2012-12-20 / Lifestyles

An independent Claus

Lois A. Corcoran

She likes to reminisce about the year Santa mugged her. Minding her own business, my sister strolled too closely past the life-size statue while shopping. Suddenly, the motion activated figure broke out in a loud greeting, gyrating its head and arms, and prompting a sudden need on Joan’s part for Depends.

For the most part, human Santas act a bit more predictable. In fact, they’re far more likely to suffer abuse than to inflict it. Interviewed for Reader’s Digest, a practicing Santa said, “I’ve been kicked in the shins, hit in the groin, scratched, bitten, and peed on.”

And that’s not all. Their sweltering Santa suits cause many St. Nicks to overheat. They also get sneezed on up to 10 times a day, according to a survey reported by MSNBC.

Despite the drawbacks, I always wished I could play the jolly old elf, but my size and gender proved a serious deterrent. So I enjoyed reading about John St. Augustine’s lengthy tenure as Mr. Claus in his book, “Every Moment Matters”.

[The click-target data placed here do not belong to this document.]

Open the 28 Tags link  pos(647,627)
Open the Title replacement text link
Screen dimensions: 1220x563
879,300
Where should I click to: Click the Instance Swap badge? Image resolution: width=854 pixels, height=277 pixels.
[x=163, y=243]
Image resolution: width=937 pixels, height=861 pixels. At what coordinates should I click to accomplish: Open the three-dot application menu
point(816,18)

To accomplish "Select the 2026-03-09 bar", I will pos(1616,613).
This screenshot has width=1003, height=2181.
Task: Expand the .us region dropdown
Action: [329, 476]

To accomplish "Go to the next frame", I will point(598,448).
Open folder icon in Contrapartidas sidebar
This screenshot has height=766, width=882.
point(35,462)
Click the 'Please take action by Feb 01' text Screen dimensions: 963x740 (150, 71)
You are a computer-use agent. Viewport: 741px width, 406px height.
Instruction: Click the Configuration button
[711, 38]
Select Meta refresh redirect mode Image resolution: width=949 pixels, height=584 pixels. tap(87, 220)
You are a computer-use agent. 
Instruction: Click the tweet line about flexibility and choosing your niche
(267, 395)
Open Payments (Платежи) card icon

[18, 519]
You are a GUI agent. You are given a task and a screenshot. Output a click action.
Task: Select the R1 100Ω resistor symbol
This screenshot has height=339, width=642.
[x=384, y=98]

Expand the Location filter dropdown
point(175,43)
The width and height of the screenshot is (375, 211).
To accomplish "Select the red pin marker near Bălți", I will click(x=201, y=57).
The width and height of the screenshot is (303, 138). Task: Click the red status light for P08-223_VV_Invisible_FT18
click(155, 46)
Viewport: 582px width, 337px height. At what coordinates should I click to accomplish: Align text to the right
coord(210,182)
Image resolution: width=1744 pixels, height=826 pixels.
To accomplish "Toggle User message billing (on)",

While in the Coast Guard, John accidentally volunteered to play Kris Kringle and was issued a rather lame costume. “The beard, in particular, was nasty,” he wrote. “I could just imagine some old snuffchewing salt spitting through the acrylic hair.”

Eventually he invested in a topof the-line suit and served as Santa for 15 years before hanging up his red hat in the mid-90s.

No doubt the rules have changed since then. Rumor has it that Santas are advised not to say “Ho ho ho” any more, or face allegations of being politically incorrect.

There are, in fact, universities that teach the finer points of how to be St. Nick. One such institute, the Charles W. Howard Santa Claus School, offers a 3-day class in early October each year. Washington Post calls it the School of Yule.

According to the syllabus, students learn the history of Santa, proper dress and use of make-up, Santa sign language, reindeer habits, and flight lessons. Though graduates are not guaranteed a job, they leave with the memory of some very peculiar classes.

And those who decide to pursue a Kris Kringle career can sign up with the SantaForHire.com Talent Agency. Kind of a high-tech forum for a symbol that’s older than time.

Or they can strike out on their own. And be an independent Claus.